Streaming services. I've been balls deep into piracy since I was a kid but I remember once I was house sitting and my friend had netflix and I Was drunk and wanted to watch He-man. I turned on their netflix and it didn't have it. I was like, why even pay for this shit whats it good for? I have been morally opposed to paying for streaming ever since. Ive been taking some classes recently and some of the Gen Z kids are like, baffled I don't have spotify. I am baffled they can't pirate songs. My friends, you dont have to pay for that single. I can download it during the span of this conversation with my phone.

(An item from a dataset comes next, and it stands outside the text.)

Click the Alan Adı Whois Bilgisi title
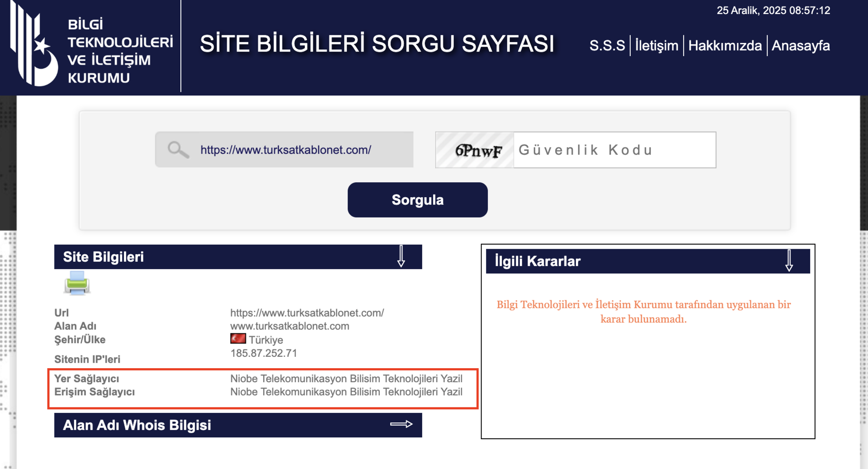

Also on that note, any of WotC's D&D tools. I remember the D&Dinsider debacle. 4e was a cool game but basically unplayable without some automation. They tried downloadable software but found people had way too easy a time hacking it. So they launched a constantly crashing version behind a paywall that ran on silverlight (so it couldn't run on Mac. As a webapp.) And hackers still kept up the downloadable character builder with updates. It was more consistent, didn't crash, and is still functional to this day. I ban D&Dbeyond from my games. I encourage everyone to use 5e.tools (if they must play 5e).

[–] themoken@startrek.website 20 points 1 week ago (2 children)

I default to piracy too, but I'm guessing you don't listen to a lot of new music. The thing a music service offers isn't just access, it's discoverability. It didn't replace my FLAC collection, it expanded it. What it replaced was listening to the radio to find new stuff.

For video I'm more with you. I'm happy to rely on word of mouth. Especially since the streaming services drop movies all the time and discriminate against watching in a browser. Getting a good rip means you can watch it anywhere, anytime, and not have to worry about it disappearing.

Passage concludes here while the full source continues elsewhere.